Feel free to copy, there is no copyright on an Anoneumouse montage. (click on image to enlarge)

The wettest drought since records began

Figures from the Met Office suggest Britain has endured its wettest April since records began more than a century ago in 1910.

But here is the Met Office forecast for April, issued on March 12th, 2012:

Met Office 3-month Outlook Period: April – June 2012 Issue date: 23.03.12

SUMMARY – PRECIPITATION: The forecast for average UK rainfall slightly favours drier than average conditions for April-May-June as a whole, and also slightly favours April being the driest of the 3 months. With this forecast, the water resources situation in southern, eastern and central England is likely to deteriorate further during the April-May-June period. The probability that UK precipitation for April-May-June will fall into the driest of our five categories is 20-25% whilst the probability that it will fall into the wettest of our five categories is 10-15% (the 197-2000 climatological probability for each of these categories is 20%).

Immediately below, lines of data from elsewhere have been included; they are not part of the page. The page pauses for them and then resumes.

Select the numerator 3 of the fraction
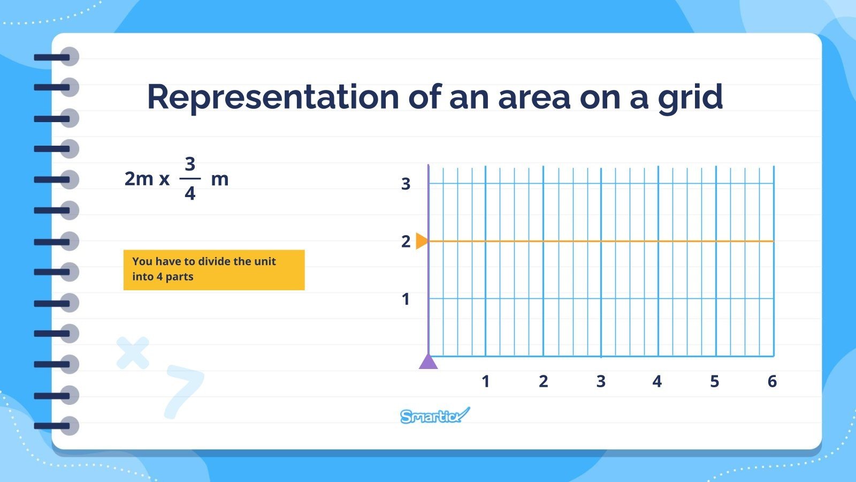click(x=190, y=163)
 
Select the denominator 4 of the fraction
click(x=190, y=193)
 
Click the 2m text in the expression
click(x=139, y=179)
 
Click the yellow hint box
click(x=214, y=270)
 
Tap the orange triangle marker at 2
click(x=422, y=241)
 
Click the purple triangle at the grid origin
click(x=428, y=363)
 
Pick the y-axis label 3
click(x=406, y=184)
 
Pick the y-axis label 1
click(x=406, y=299)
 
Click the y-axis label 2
click(x=406, y=242)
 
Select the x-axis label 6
click(x=772, y=381)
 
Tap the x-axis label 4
click(x=657, y=381)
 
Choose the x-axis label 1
click(x=486, y=381)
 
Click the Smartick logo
click(x=434, y=416)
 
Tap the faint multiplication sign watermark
click(x=133, y=352)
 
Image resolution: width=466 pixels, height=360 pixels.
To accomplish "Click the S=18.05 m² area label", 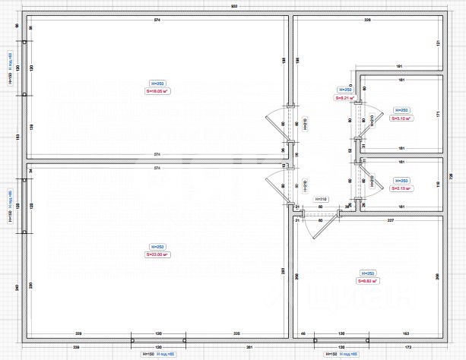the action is [157, 91].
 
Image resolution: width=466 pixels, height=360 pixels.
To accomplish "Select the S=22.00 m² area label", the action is [157, 255].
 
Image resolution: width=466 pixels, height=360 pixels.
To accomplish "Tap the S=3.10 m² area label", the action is [401, 119].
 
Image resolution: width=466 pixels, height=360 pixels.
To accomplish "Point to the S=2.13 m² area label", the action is [401, 188].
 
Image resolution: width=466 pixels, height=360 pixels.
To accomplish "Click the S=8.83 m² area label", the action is [368, 281].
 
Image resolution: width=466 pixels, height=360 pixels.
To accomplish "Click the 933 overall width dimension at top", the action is [233, 7].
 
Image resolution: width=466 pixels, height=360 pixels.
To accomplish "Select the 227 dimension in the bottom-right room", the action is [390, 220].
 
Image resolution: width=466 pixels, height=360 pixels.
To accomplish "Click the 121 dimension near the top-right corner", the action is [439, 43].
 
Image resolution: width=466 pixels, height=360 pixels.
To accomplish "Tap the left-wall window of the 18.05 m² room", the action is [25, 68].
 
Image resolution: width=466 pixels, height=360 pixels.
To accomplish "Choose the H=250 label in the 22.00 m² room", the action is [157, 247].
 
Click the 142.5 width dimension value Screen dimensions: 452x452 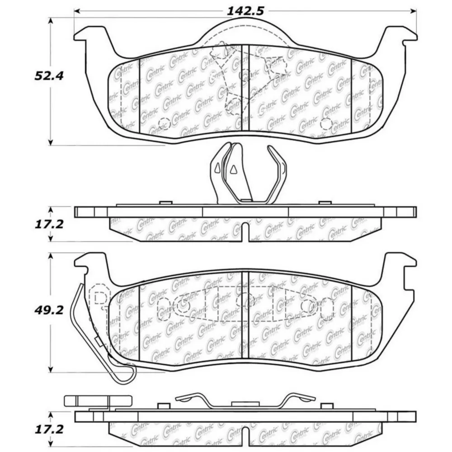[245, 11]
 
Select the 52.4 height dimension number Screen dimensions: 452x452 [49, 76]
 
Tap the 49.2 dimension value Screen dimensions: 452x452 [49, 310]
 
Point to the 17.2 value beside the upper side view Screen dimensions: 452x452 [49, 224]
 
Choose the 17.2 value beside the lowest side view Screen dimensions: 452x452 [49, 429]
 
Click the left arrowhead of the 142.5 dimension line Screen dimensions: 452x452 [77, 11]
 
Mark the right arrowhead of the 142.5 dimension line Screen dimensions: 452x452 [414, 11]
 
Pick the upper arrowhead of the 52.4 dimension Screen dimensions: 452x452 [51, 21]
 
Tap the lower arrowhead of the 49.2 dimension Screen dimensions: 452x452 [51, 369]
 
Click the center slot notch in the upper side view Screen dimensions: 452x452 [245, 232]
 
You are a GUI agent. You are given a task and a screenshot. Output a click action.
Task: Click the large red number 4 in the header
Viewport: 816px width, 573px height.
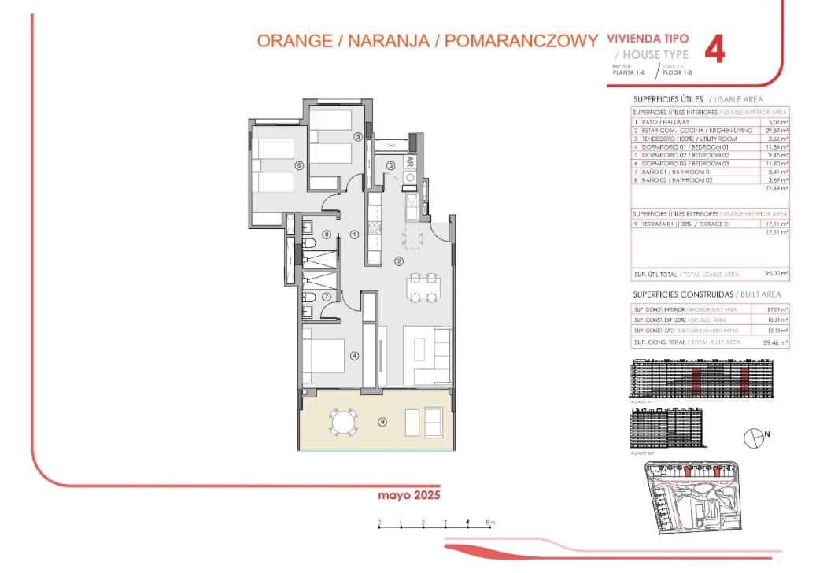tap(714, 50)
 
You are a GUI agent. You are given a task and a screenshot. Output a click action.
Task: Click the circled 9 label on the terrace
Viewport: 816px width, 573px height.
tap(382, 422)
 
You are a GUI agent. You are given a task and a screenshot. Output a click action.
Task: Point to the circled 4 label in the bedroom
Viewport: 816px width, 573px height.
tap(355, 356)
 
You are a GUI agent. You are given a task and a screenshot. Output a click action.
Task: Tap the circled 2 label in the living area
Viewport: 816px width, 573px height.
tap(398, 262)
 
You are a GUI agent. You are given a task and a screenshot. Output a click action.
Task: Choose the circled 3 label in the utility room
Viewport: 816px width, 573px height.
tap(390, 165)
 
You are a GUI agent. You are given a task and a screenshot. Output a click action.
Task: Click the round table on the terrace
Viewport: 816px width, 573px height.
tap(342, 423)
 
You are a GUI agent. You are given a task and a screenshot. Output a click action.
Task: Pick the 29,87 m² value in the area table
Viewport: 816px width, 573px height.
tap(777, 130)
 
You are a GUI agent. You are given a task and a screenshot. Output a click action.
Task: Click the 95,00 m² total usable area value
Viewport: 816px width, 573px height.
tap(777, 274)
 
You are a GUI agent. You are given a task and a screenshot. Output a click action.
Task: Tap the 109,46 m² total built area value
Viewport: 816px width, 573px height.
tap(777, 343)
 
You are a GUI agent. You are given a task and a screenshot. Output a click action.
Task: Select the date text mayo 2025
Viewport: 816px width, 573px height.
tap(408, 496)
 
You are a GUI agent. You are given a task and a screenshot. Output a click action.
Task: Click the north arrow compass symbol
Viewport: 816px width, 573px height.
tap(755, 434)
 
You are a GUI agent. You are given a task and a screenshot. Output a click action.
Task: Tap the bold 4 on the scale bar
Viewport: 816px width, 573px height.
tap(467, 523)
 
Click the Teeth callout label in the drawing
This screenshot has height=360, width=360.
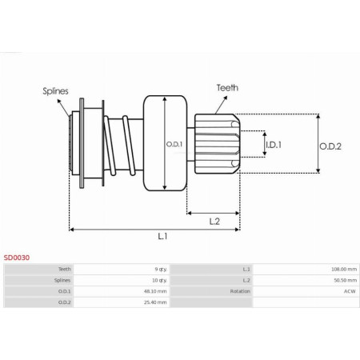[x=226, y=87]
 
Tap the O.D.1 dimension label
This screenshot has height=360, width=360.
[x=174, y=144]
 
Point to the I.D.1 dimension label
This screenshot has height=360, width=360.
[x=274, y=145]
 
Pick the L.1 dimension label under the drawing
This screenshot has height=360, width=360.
[x=162, y=236]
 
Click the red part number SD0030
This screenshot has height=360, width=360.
[x=17, y=258]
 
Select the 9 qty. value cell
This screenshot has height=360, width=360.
[x=160, y=270]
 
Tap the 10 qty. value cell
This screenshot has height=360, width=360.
[x=159, y=281]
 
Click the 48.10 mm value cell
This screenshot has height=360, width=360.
[x=155, y=292]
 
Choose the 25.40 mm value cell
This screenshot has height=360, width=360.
[x=155, y=303]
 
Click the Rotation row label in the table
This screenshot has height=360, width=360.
[x=241, y=292]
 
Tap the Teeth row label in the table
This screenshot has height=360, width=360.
[x=64, y=270]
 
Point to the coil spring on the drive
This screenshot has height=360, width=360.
[x=122, y=145]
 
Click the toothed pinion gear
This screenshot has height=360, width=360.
[x=217, y=144]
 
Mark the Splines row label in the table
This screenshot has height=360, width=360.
[x=62, y=281]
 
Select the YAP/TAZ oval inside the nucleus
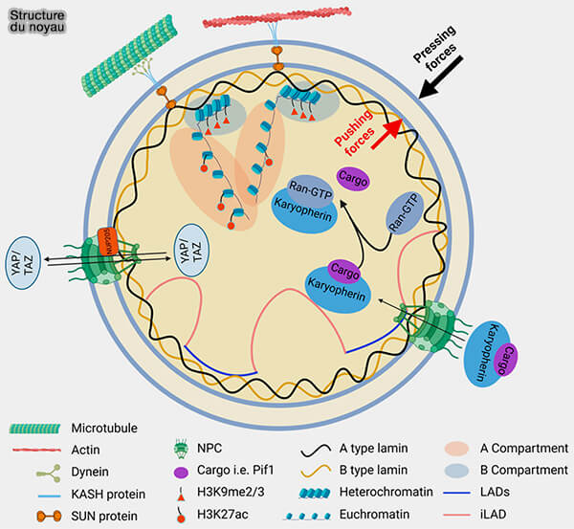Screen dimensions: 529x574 click(192, 255)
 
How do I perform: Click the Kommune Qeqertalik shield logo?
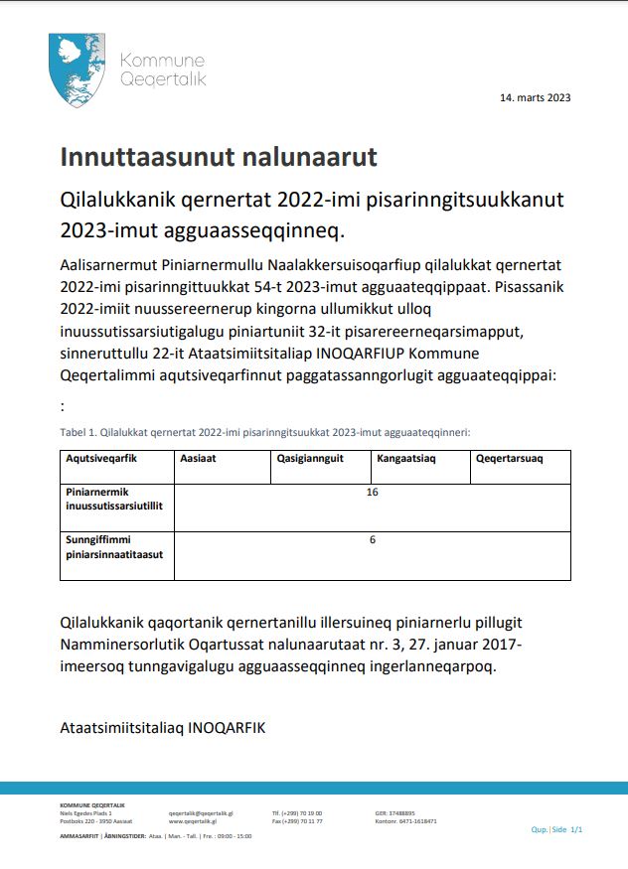(76, 70)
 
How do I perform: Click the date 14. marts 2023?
(535, 97)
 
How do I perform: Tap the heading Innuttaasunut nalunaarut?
(219, 158)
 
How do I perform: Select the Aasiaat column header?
(199, 459)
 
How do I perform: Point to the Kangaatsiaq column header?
(406, 459)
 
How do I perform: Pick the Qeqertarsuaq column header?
(510, 459)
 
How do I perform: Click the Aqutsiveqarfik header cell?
(100, 459)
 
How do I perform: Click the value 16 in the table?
(373, 493)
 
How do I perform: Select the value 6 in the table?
(373, 539)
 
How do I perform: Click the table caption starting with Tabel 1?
(264, 432)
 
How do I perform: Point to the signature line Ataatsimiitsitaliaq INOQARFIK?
(163, 727)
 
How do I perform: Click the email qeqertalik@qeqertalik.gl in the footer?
(201, 812)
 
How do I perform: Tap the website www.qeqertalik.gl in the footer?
(195, 821)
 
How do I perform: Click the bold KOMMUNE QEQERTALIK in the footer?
(92, 804)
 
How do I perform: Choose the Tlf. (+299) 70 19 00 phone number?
(297, 812)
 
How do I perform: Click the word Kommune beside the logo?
(161, 62)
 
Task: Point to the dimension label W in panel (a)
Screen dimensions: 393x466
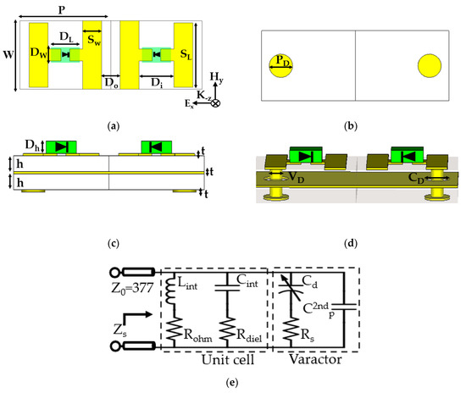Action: tap(8, 58)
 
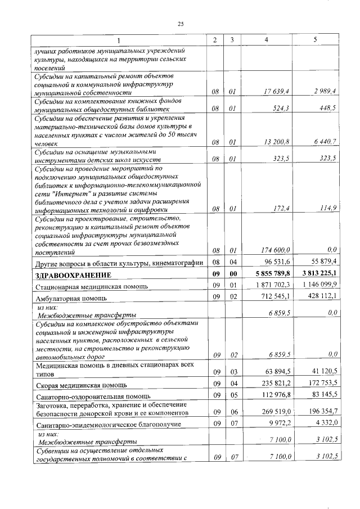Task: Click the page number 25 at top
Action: (181, 24)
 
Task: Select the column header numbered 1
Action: (118, 40)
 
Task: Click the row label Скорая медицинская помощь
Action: (82, 385)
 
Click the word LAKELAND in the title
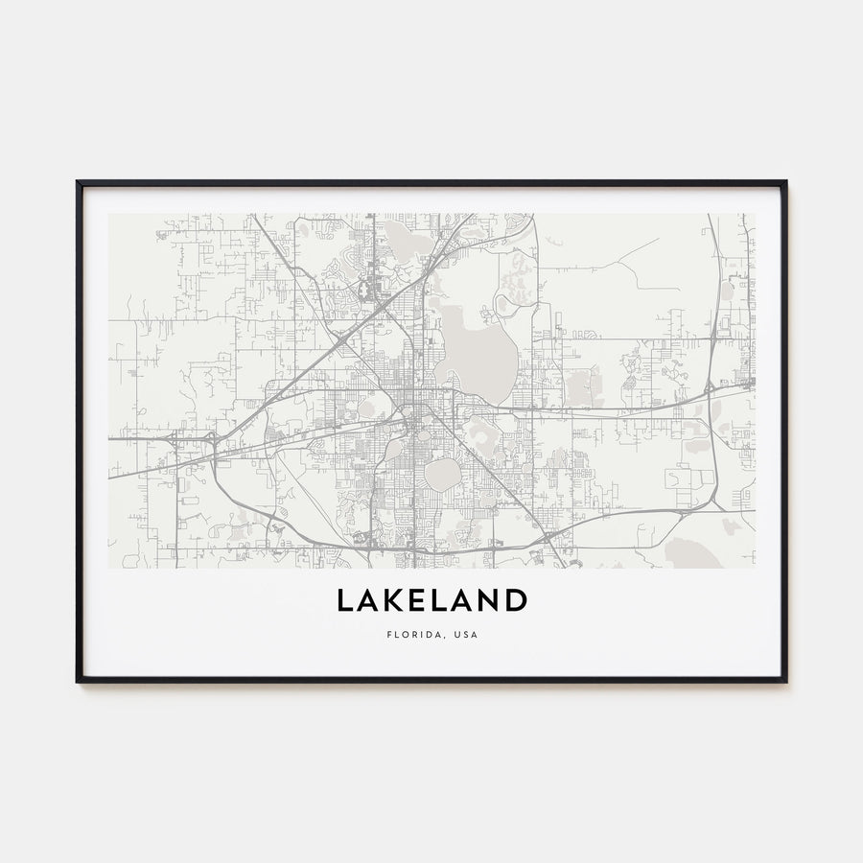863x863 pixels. coord(432,601)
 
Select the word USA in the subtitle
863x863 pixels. coord(466,634)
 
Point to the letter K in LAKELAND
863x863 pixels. coord(396,601)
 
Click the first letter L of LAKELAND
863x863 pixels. coord(343,601)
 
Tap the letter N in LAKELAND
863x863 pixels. coord(489,601)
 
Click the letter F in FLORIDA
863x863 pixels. coord(389,634)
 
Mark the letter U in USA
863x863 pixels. coord(457,634)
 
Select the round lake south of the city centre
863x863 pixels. coord(442,474)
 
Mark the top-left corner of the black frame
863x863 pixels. coord(78,182)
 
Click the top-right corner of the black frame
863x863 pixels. coord(785,182)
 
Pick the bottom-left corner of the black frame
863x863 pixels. coord(78,681)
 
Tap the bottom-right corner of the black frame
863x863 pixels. coord(785,681)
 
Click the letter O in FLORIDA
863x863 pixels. coord(407,634)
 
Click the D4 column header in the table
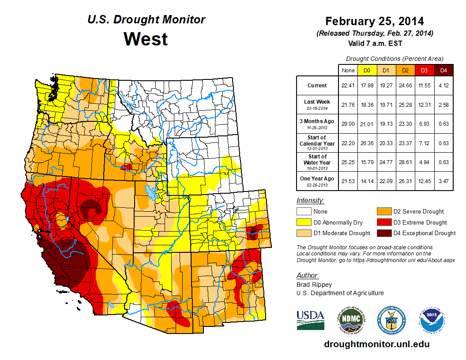(x=443, y=70)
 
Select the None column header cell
(x=348, y=70)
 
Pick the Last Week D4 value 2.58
(x=443, y=105)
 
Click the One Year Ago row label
(x=317, y=178)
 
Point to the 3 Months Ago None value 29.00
(x=348, y=124)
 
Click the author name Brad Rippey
(x=314, y=285)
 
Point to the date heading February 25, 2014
(x=374, y=21)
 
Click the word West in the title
(x=146, y=39)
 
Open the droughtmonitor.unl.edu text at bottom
(x=376, y=344)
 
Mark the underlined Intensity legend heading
(x=310, y=201)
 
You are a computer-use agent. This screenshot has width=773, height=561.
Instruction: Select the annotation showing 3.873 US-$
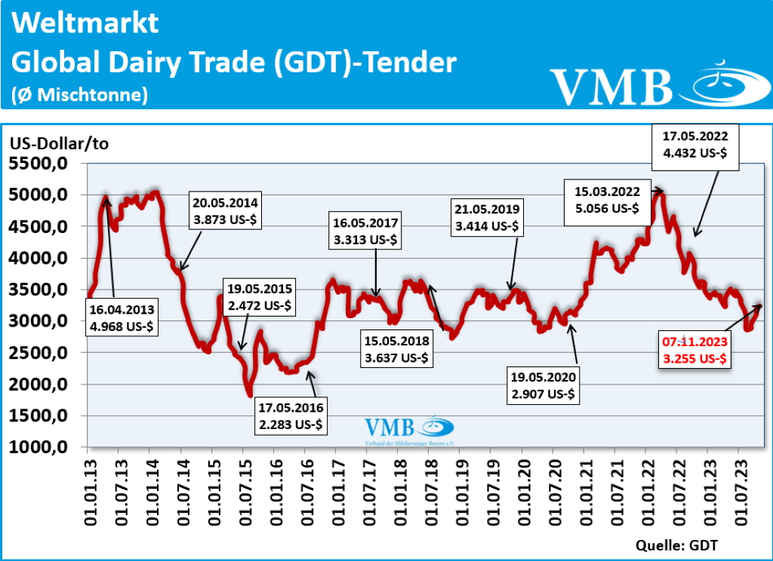[x=225, y=210]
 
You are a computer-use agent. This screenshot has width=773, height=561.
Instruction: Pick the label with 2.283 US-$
[x=291, y=416]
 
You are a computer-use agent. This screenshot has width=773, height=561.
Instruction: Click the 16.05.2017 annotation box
[x=364, y=231]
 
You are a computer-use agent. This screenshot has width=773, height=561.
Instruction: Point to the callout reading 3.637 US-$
[x=396, y=348]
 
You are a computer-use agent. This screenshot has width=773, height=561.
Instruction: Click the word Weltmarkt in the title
[x=85, y=24]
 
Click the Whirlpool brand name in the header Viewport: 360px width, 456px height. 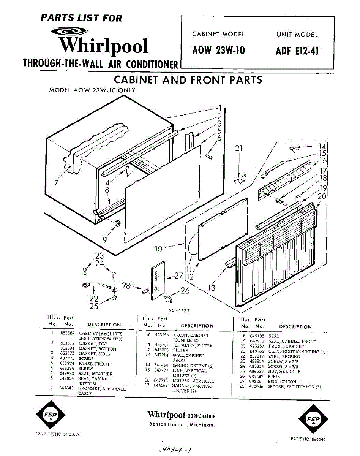click(x=104, y=46)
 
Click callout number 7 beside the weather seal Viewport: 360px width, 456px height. click(x=56, y=183)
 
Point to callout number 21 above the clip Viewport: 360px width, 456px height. click(x=238, y=149)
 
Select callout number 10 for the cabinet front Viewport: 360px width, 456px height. click(x=159, y=249)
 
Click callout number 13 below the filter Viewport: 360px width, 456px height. click(x=211, y=288)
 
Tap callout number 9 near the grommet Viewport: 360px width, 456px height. click(x=104, y=240)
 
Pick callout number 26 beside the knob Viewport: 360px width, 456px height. click(x=185, y=291)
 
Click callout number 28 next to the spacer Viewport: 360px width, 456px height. click(x=126, y=285)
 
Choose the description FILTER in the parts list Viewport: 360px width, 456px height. click(x=181, y=350)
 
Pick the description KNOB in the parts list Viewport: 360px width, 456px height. click(x=274, y=377)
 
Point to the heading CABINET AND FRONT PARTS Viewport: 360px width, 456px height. click(x=188, y=80)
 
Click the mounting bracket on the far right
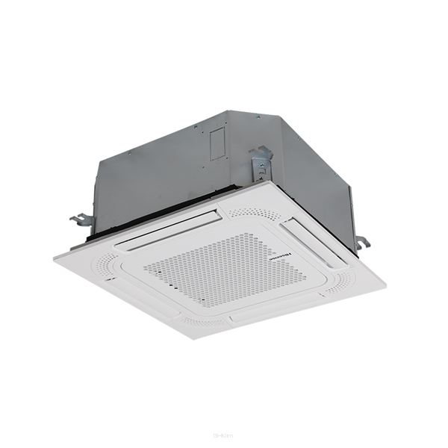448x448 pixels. pos(361,241)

http://www.metoffice.gov.uk/media/pdf/p/i/A3-layout-precip-AMJ.pdf

2 Comments:

Anonymous Ed P said...

When were the Met Office ever right? Even the 1987 storm was "overlooked" by their crap models.
This sums up the Climate Change bollox - the programs are wrong and the "inputs" often in error, but the computers are fast and worshipped, so too too many still believe this rubbish.

5:42 pm  
Anonymous Letmethink said...

The models are very good though at predicting a hundred years hence.